By Deborah Roby
Researchers at the Vanderbilt Center for Addiction Research, along with collaborators at MIT and Salk Institute, have determined a neurological pathway that may be used to determine a person’s susceptibility to compulsive alcohol consumption. Using a novel task they developed, the binge-induced compulsion task (BICT), Cody Siciliano (Pharmacology) and colleagues tracked individual differences in neural trajectories that led to compulsive alcohol drinking in mice, despite punishment associated with drinking. They reported their findings in the journal Science.
Signals from the medial prefrontal cortex (mPFC), a region of the brain typically involved in controlling behavior, communicate with neurons in the dorsal periaqueductal grey (dPAG), a region in the midbrain involved in aversion to negative environmental stimuli.
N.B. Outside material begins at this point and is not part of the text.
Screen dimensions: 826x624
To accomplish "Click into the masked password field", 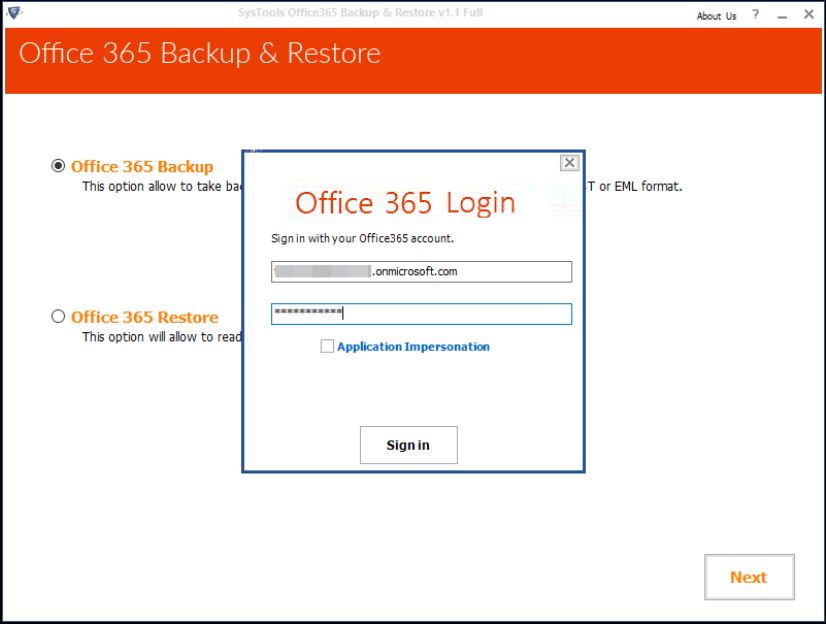I will coord(421,314).
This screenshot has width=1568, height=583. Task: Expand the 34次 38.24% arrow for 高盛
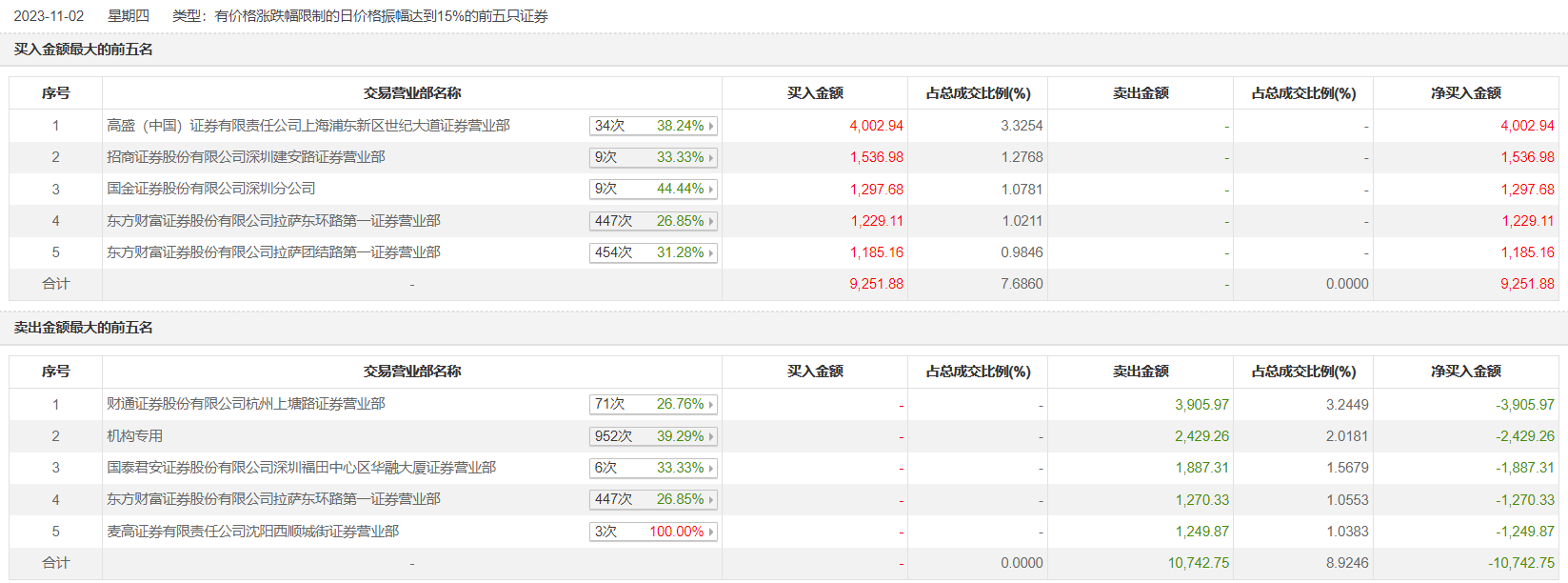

A higher number of excitatory signals from the mPFC to dPAG (mPFC-dPAG) during initial alcohol consumption in the mice corresponded to a low consumption of alcohol at later stages in the BICT, suggesting that the mPFC signals encoded a message to the dPAG that the alcohol was something of which to be wary. Alternatively, increased inhibitory signals in mPFC-dPAG neurons correlated to a compulsive drinking habit in the mice despite aversive events linked to the drinking, such as a bitter taste or a foot shock.
The activity in these neurons, although they have no initial effect on behavior, is predictive of future addictive behavior. To mimic the inhibitory and excitatory signals in the mPFC-dPAG pathway, Siciliano implanted light-responsive proteins in the mPFC, which were carried down to axon terminals in the dPAG, where he used light to excite those proteins and elicit a response. This set-up produced the same result: after multiple exposures to alcohol, mPFC-dPAG inhibition resulted in compulsive drinking and mPFC-dPAG excitation resulted in decreased alcohol consumption.
Siciliano’s research serves as a behavioral model for determining human addiction susceptibility. Not only is it predictive of whether or not an individual might engage in binge drinking, but it highlights a potential way to target neural circuitry as a treatment option for alcohol abuse in humans.